▶ **What you have to do**:
All entries below are to be retyped in full, precisely as they appear.

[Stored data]
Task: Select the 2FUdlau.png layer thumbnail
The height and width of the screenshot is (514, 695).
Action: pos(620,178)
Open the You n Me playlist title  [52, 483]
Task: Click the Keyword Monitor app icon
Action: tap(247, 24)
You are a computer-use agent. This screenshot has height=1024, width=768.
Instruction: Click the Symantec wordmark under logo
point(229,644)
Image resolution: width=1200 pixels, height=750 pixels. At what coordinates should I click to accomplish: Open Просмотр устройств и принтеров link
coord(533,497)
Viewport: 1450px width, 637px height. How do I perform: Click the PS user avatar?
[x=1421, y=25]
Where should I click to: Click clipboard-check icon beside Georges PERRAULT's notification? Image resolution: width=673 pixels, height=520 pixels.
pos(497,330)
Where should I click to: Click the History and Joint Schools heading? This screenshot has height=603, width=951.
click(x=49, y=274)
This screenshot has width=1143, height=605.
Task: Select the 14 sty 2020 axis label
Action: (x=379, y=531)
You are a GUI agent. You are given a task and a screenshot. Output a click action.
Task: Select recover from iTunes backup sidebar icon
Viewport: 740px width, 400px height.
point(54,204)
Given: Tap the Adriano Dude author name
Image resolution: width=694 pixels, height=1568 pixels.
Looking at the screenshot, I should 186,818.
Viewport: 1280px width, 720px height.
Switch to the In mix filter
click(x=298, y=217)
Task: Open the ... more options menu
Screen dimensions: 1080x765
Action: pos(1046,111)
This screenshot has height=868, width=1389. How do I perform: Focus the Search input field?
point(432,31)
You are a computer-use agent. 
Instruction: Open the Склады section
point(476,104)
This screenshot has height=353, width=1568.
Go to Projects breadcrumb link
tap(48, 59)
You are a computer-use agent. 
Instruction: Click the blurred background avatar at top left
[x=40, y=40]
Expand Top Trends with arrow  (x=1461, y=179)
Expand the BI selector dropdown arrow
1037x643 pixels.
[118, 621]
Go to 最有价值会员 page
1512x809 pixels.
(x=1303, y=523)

▶ **Response**:
Task: Select the 2FUdlau.png layer thumbnail
The height and width of the screenshot is (514, 695).
Action: pos(620,178)
Open the You n Me playlist title  [52, 483]
Task: Click the Keyword Monitor app icon
Action: tap(247, 24)
You are a computer-use agent. This screenshot has height=1024, width=768.
Instruction: Click the Symantec wordmark under logo
point(229,644)
Image resolution: width=1200 pixels, height=750 pixels. At what coordinates should I click to accomplish: Open Просмотр устройств и принтеров link
coord(533,497)
Viewport: 1450px width, 637px height. How do I perform: Click the PS user avatar?
[x=1421, y=25]
Where should I click to: Click clipboard-check icon beside Georges PERRAULT's notification? Image resolution: width=673 pixels, height=520 pixels.
pos(497,330)
Where should I click to: Click the History and Joint Schools heading? This screenshot has height=603, width=951.
click(x=49, y=274)
This screenshot has width=1143, height=605.
Task: Select the 14 sty 2020 axis label
Action: (x=379, y=531)
You are a GUI agent. You are given a task and a screenshot. Output a click action.
Task: Select recover from iTunes backup sidebar icon
Viewport: 740px width, 400px height.
point(54,204)
Given: Tap the Adriano Dude author name
Image resolution: width=694 pixels, height=1568 pixels.
Looking at the screenshot, I should 186,818.
Viewport: 1280px width, 720px height.
Switch to the In mix filter
click(x=298, y=217)
Task: Open the ... more options menu
Screen dimensions: 1080x765
Action: pos(1046,111)
This screenshot has height=868, width=1389. How do I perform: Focus the Search input field?
point(432,31)
You are a computer-use agent. 
Instruction: Open the Склады section
point(476,104)
This screenshot has height=353, width=1568.
Go to Projects breadcrumb link
tap(48, 59)
You are a computer-use agent. 
Instruction: Click the blurred background avatar at top left
[x=40, y=40]
Expand Top Trends with arrow  (x=1461, y=179)
Expand the BI selector dropdown arrow
1037x643 pixels.
[118, 621]
Go to 最有价值会员 page
1512x809 pixels.
(x=1303, y=523)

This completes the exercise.